Jackson Tale
Jackson Tale

Reputation: 25842

Will OCaml compiler deal with boolean operators to make recursion tail-recursive?

Let's have a look at the following function is_prime:

let is_prime n =
  let rec div_check i = i * i > n || (n mod i <> 0 && div_check (i+1))
  in
  n >= 2 && div_check 2

So if n mod i <> 0 is false, then it will stop.

But if n mod i <> 0 is true, then it will recursively continue.

My question is if it continues, has OCaml optimised the compiler so only return div_check(i+1) directly, i.e., tail-recursive? Or will it still hold the true && part and wait for div_check to return?

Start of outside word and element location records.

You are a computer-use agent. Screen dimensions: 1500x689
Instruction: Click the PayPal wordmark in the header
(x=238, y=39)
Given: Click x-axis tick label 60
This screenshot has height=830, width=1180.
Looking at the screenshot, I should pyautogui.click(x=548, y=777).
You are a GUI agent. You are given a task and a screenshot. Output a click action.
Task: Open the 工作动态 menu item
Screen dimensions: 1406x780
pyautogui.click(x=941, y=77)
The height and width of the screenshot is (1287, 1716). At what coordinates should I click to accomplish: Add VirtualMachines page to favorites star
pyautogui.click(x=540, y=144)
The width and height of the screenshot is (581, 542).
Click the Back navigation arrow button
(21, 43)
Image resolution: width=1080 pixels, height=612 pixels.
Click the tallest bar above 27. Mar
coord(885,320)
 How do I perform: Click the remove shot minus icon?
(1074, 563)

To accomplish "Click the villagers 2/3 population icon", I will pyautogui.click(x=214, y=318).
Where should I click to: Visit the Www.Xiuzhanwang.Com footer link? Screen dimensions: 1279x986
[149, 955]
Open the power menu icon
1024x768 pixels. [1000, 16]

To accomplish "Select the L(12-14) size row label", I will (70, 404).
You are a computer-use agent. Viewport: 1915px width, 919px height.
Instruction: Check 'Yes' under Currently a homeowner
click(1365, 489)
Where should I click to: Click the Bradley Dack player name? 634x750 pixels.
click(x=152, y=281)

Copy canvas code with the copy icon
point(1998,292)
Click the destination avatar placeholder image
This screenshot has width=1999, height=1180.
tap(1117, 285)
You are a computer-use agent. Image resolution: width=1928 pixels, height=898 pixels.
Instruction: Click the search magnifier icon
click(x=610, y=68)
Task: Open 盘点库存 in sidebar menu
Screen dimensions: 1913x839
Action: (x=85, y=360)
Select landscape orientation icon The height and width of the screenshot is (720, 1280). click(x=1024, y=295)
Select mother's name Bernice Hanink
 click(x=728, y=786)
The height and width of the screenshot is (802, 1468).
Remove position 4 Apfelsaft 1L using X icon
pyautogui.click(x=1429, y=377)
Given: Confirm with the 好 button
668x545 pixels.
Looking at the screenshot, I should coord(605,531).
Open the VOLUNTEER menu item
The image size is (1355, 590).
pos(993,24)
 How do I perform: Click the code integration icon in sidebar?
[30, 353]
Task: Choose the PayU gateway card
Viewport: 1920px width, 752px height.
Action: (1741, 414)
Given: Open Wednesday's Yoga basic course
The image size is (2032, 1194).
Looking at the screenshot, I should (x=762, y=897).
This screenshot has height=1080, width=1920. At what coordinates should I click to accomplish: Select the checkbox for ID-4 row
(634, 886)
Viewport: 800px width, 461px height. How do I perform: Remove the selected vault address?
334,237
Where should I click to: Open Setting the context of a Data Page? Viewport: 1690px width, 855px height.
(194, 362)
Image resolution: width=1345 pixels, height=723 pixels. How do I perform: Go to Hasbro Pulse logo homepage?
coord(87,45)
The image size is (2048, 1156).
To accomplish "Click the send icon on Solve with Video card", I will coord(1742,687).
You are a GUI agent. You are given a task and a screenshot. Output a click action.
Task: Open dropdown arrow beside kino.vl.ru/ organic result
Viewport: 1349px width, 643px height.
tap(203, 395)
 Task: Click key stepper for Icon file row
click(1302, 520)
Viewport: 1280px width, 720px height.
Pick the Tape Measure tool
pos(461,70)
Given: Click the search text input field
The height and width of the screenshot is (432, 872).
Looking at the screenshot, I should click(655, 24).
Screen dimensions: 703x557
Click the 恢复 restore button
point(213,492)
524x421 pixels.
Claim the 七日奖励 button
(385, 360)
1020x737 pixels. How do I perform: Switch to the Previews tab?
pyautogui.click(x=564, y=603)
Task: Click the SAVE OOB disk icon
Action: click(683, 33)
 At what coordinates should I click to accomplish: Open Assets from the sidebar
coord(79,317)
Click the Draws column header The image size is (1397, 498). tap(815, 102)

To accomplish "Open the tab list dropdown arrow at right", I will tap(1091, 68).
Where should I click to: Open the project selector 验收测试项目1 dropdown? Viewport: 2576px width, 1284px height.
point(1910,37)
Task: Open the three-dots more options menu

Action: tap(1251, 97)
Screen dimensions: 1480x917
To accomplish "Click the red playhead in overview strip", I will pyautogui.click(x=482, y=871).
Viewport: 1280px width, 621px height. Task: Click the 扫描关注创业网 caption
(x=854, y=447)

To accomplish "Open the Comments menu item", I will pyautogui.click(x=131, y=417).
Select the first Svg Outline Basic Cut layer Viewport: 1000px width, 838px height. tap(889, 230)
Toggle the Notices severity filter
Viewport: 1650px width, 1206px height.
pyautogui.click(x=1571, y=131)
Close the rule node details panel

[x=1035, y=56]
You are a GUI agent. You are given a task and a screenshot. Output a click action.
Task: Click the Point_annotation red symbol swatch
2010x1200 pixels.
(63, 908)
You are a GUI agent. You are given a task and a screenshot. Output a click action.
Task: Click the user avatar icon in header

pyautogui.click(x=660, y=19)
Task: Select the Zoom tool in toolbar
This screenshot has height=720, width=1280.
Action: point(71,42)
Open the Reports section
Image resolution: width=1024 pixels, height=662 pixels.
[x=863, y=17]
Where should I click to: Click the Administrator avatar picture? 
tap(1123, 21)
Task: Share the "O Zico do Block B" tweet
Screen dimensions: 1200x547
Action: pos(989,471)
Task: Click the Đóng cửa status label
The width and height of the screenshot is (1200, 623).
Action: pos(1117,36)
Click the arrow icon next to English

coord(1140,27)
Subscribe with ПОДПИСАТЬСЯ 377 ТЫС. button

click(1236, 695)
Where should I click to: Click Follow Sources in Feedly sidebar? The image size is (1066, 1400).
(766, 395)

ps the function is taken from http://www.cs.cornell.edu/Courses/cs3110/2014sp/lectures/2/lec02.html

Upvotes: 4

Views: 382

Answers (1)

ivg
ivg

Reputation: 35280

The answer is yes. I've simplified your example, to make the compiler output more understandable:

let rec is_prime n =
  let rec div_check i =
    i * i > n || (i + i < n && div_check (i+1)) in
  div_check n

Given this input, compiler will emit the following assembly (I've added some annotations):

camlIs_prime__div_check_1010:
.L102:
    movq    16(%rbx), %rdi
    movq    %rax, %rsi
    sarq    $1, %rsi
    movq    %rax, %rdx
    decq    %rdx
    imulq   %rsi, %rdx           ; i * i
    incq    %rdx
    cmpq    %rdi, %rdx           ; if i * i <= n then return
    jle .L101
    movq    $3, %rax
    ret
.L101:
    movq    16(%rbx), %rdi
    leaq    -1(%rax, %rax), %rsi ; i + i
    cmpq    %rdi, %rsi           ; i + i ? n
    jge .L100                    ; if i + i >= n then return
    addq    $2, %rax             ; else i := i + 1
    jmp .L102                    ;      div_check i
.L100:
    movq    $1, %rax
    ret

But be cautious, this will work only for vanilla OCaml's short-circuit operators. Even such harmless change as, let (&&) = (&&) will break it, and jmp .L102, will be substituted with call camlIs_prime__div_check_....

Also, this will only work if the call is to the right of the short-circuit operator. Left expression is marked as non tail-recursive. I've tested it and, indeed, putting div_check to the left of the && operator will emit non tail-recursive code.

If you're in doubt whether the call is tail or not, you can always add -annot flag to the compiler, and look at the corresponding *.annot file, for call (tail) annotations. There is some tooling support in merlin for that, but I've not figured out on how to use it properly. And keep in mind, that the final judge is still the assembly output.